The latest effort to legalize the sale of wine in Tennessee grocery stores appears stalled at the starting gate, but the sponsor insists that it’s only a matter of time until the effort is successful.
Rep. Jon Lundberg, R-Bristol, on Jan. 26 filed HB2874, which would allow sales of wine in supermarkets or groceries in any jurisdiction where voters approved in a local referendum. But no companion bill was filed in the Senate and the deadline for doing so has passed, meaning the measure cannot become law.
Bills to simply grant a general state authorization for sale of wine in grocery stores in cities that already authorize liquor-by-the-drink sales have failed repeatedly in recent years in the face of strong opposition from owners of stores now licensed to sell liquor and wine.
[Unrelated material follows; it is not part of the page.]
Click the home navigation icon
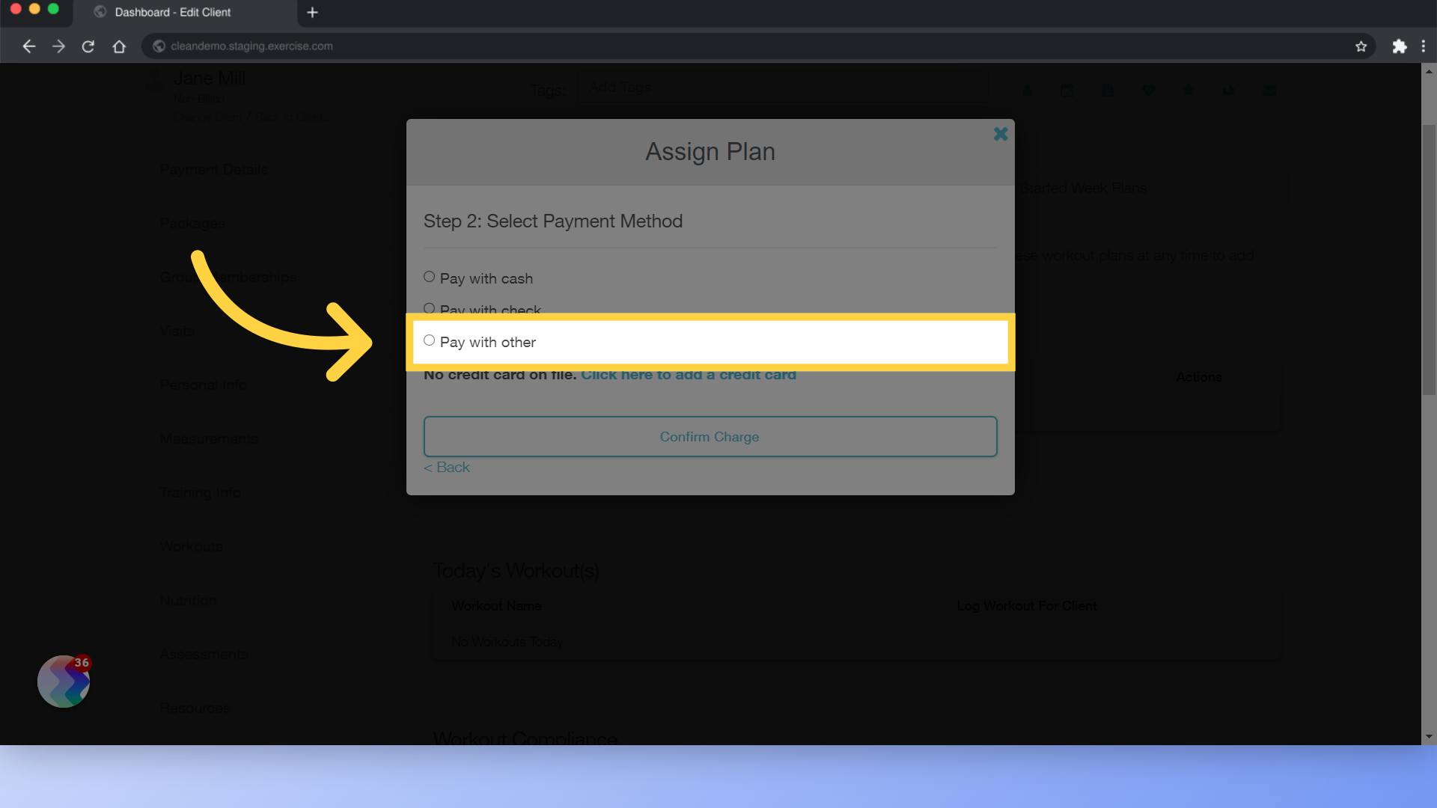click(x=118, y=46)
Lt. Gov. Ron Ramsey and state Rep. Jon Lundberg say they didn’t realize the new state law on traffic cameras would immediately impact the speed ticket cameras in Bluff City, reports the Bristol Herald Courier. Bluff City officials didn’t either, until a ticketed motorist pointed out an August attorney general’s opinion on the new law. (Previous post HERE.)
A provision of the new law says no speed cameras are permitted within a mile of a speed limit reduction of 10 mph or more. The two legislators and the Bluff City officials thought a state constitutional provision against impairment of existing contracts, however, would mean the provision wouldn’t apply to existing cameras covered by an existing contract. The AG opinion says, basically, that it does – there are legal exceptions to the broad rule of non-impairment of contracts and the meant the new law’s provisions fall within those exceptions. (AG Bob) Cooper’s opinion – and a protest from Jim Bollinger – prompted the city to temporarily shut down one of its two traffic cameras amid concerns the device might have illegally been issuing tickets to hundreds of drivers for the past 2½ months.
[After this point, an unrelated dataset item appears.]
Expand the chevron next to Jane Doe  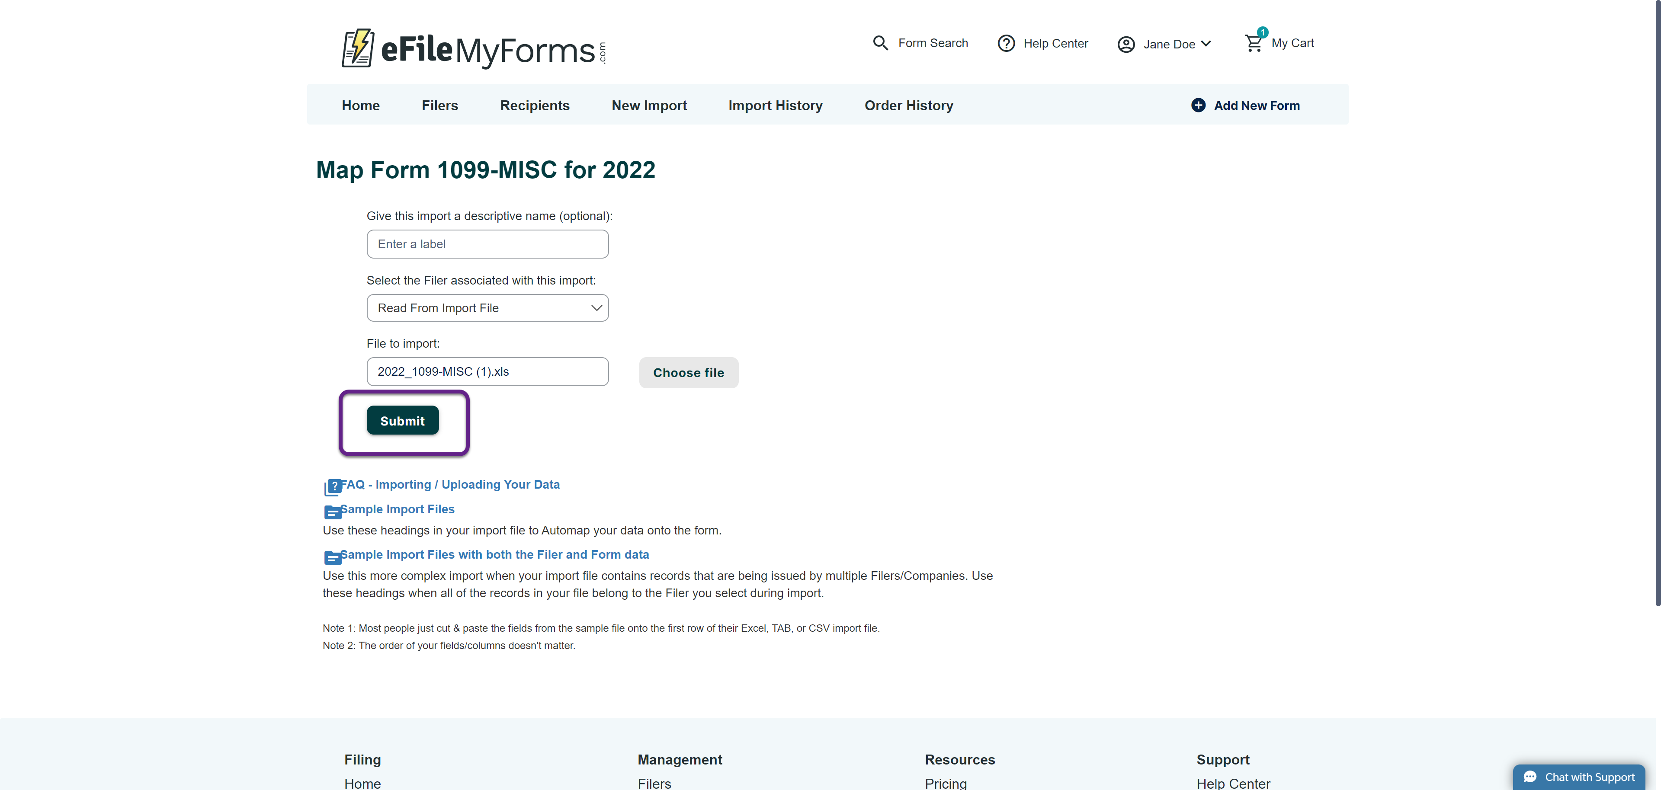click(x=1207, y=44)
“They’ve got one hell of a mess going on there in Bluff City,” Bollinger said as he looked back on what’s happened since he Googled “Chapter 425.”
City officials knew they’d either have to move their speed camera or extend the city’s 45-mph-zone to comply with this last regulation (the one-mile ban). But they also thought they’d have plenty of time to take those steps because of a little known clause in the Tennessee constitution.
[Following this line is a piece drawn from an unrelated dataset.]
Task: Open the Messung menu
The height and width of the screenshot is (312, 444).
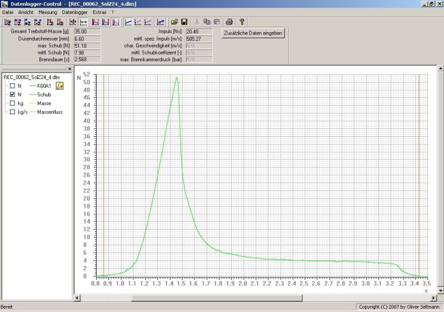Action: (47, 12)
“We can’t break contracts by legislation,” Lt. Gov. Ron Ramsey, a Republican who represents Bluff City in the state Senate, said as he explained what the constitution’s contract clause entails. “We were told in committee that we can’t break or interfere with an existing contract through legislation.”
Because the new rules contained in Public Chapter 425 could somehow impact the contract a city has with its camera system operator, Ramsey said, many state legislators including himself believed the new rules would not apply to individual cities until their contracts expired – including Bluff City.
Under this interpretation, Bluff City would not have to take any action to comply with the law until Jan. 1, 2025, the expiration date for its contract with American Traffic Solutions, the Arizona-based company that manages the system and supplied the cameras.
“We can’t change an existing contract,” said state Rep. Jon Lundberg, R-Bristol, who shares Ramsey’s interpretation of the constitution’s contract clause. “We don’t have that authority.”
But while Lundberg agreed with Ramsey about the contract clause, he also questioned whether making Bluff City extend its 45-mph-zone or move its speed camera might also interfere with the camera-company contract.
….”I was told that we were grandfathered in,” Interim City Manager Judy Dulaney said Wednesday when asked why she shut the camera down amid questions about its legality. “I’m not going to take a chance on that. The city wants to do what is right.”
Ramsey praised Dulaney’s suspension of the southbound camera and subsequent declaration that any citations issued since July 1 were “under review” during a Friday afternoon interview. He also said Cooper’s opinion has caused some confusion across the state.